**The problem:**
Your task is to transcribe the lines from the start of the data below through the line containing "OnLine Energy Part # 094312-001QL-01-002-02", inclusive, exactly as they stand and without the pictures.

★ ★ ★ ★ ★ ★ ★

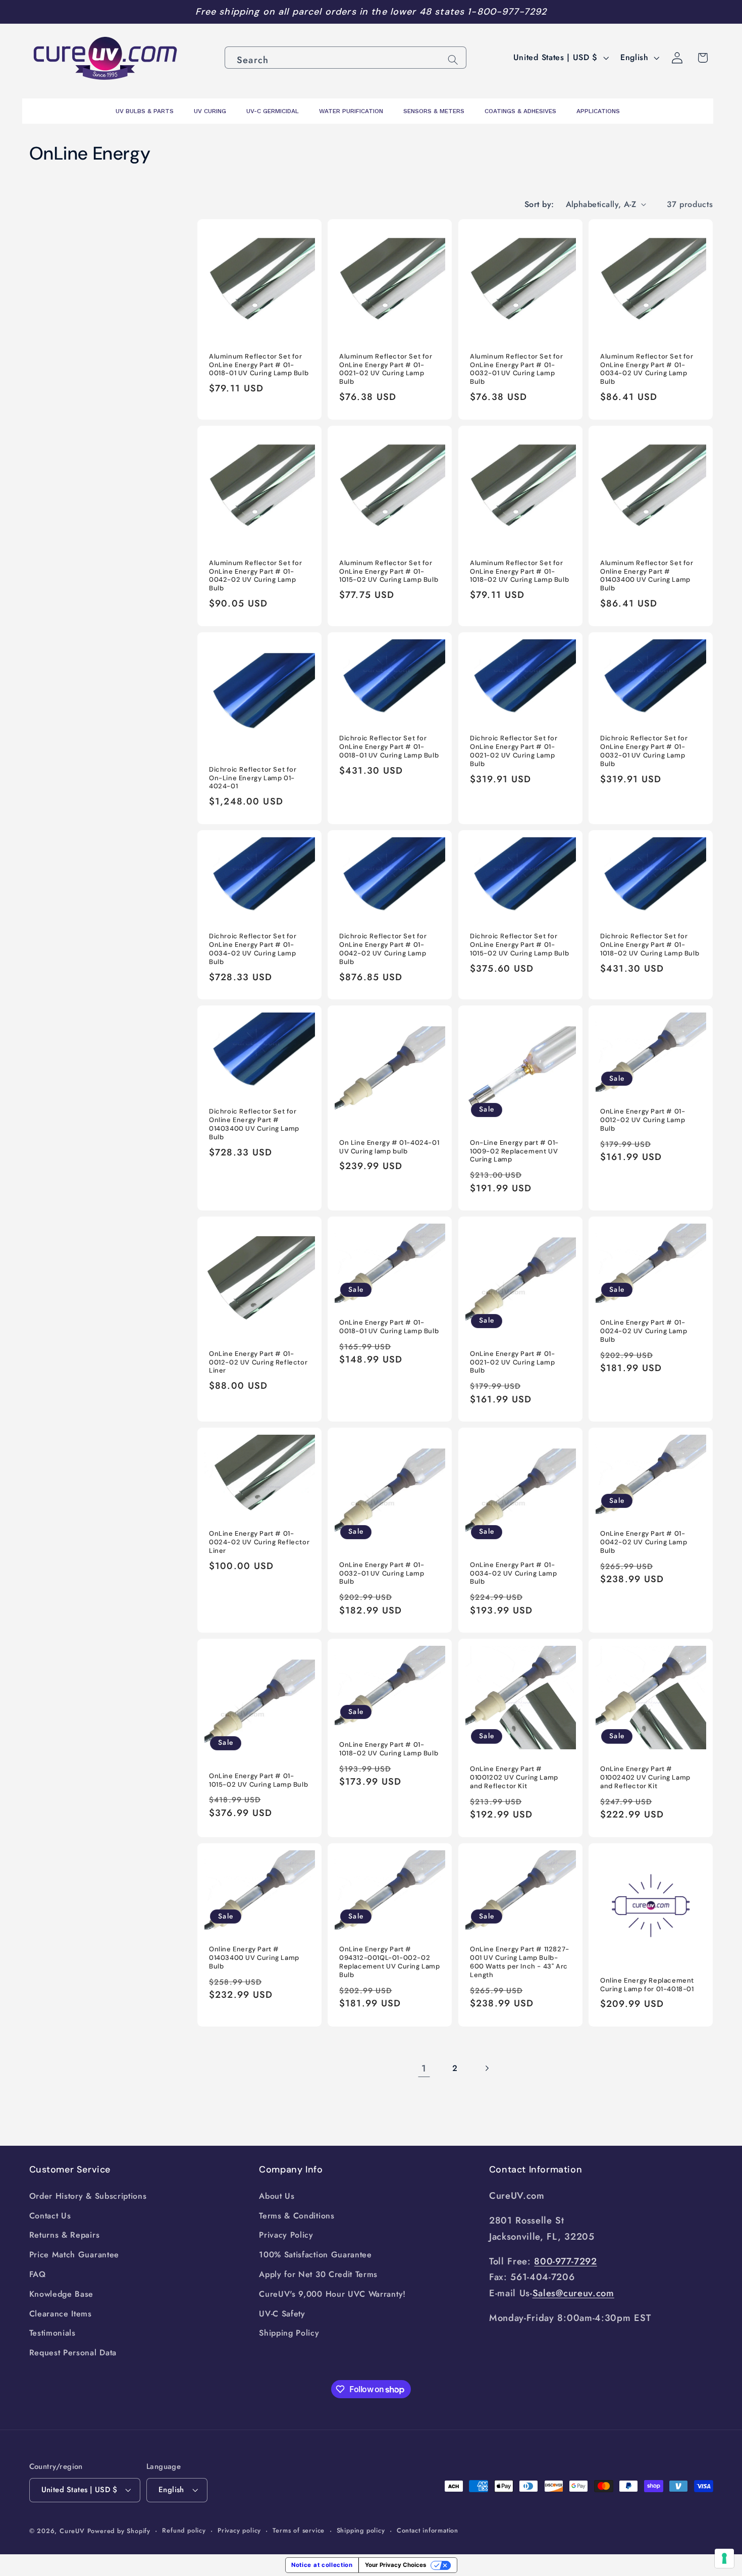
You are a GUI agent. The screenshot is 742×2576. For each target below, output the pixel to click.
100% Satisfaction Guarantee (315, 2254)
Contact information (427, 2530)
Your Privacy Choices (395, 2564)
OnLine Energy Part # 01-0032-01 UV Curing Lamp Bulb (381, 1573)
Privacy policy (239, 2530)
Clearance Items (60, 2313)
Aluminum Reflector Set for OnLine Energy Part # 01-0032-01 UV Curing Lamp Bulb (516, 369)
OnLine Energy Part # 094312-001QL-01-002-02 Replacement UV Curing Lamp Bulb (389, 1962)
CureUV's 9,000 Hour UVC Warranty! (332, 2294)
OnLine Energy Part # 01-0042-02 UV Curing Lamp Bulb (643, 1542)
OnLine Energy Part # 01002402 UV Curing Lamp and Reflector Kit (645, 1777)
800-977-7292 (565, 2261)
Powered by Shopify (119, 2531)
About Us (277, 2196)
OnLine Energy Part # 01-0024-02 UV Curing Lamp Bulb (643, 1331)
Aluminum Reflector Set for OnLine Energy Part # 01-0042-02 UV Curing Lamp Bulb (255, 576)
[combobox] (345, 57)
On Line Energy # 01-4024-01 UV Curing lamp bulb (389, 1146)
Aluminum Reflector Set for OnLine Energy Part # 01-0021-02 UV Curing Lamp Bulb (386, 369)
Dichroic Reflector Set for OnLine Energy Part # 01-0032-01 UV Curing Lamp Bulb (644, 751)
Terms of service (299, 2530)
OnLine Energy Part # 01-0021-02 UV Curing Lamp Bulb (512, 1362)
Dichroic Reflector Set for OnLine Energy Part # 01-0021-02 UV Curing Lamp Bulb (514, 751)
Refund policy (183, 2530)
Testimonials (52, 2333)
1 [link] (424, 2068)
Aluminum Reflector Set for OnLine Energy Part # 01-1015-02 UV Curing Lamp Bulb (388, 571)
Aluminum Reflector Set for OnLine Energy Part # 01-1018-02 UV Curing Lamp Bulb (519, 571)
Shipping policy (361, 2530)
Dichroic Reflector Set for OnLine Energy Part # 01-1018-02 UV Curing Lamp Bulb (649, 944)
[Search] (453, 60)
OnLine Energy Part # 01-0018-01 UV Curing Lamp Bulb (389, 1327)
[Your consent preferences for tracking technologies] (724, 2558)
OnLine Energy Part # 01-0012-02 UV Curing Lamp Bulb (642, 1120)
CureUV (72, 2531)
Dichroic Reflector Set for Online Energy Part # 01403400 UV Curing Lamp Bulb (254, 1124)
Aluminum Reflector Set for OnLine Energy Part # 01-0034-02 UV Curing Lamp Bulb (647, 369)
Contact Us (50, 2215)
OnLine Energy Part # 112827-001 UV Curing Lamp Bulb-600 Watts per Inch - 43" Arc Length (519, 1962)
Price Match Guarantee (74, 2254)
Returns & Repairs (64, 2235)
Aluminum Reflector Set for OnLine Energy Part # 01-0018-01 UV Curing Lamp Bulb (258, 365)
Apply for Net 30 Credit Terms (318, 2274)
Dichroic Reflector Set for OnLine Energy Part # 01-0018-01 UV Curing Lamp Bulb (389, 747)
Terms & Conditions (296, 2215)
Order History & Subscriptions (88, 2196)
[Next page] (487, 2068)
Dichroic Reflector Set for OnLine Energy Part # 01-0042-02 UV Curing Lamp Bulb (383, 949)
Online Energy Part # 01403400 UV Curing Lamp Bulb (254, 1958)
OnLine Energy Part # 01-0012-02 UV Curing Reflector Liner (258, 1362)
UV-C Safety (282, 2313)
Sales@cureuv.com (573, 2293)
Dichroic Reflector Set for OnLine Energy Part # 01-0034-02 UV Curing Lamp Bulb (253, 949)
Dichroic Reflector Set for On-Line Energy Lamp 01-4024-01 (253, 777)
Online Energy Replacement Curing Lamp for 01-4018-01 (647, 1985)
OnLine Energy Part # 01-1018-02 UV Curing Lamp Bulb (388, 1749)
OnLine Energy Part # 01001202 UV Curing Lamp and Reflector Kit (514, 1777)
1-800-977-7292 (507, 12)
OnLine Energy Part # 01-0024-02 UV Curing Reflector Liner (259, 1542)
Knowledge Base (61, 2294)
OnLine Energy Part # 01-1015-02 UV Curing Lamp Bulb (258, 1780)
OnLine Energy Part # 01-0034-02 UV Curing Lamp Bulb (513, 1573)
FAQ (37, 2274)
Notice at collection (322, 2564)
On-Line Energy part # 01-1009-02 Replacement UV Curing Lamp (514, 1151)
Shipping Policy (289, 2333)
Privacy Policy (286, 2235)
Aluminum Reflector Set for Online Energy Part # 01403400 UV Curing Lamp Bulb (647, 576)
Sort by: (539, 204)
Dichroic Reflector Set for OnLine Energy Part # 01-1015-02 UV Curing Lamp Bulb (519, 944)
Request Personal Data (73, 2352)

★ ★ ★ ★ ★ ★ ★

**Answer section:**
You are a GUI agent. The screenshot is 742×2576. For each target below, output the pixel to click.
100% Satisfaction Guarantee (315, 2254)
Contact information (427, 2530)
Your Privacy Choices (395, 2564)
OnLine Energy Part # 01-0032-01 UV Curing Lamp Bulb (381, 1573)
Privacy policy (239, 2530)
Clearance Items (60, 2313)
Aluminum Reflector Set for OnLine Energy Part # 01-0032-01 UV Curing Lamp Bulb (516, 369)
OnLine Energy Part # 094312-001QL-01-002-02 Replacement UV Curing Lamp Bulb (389, 1962)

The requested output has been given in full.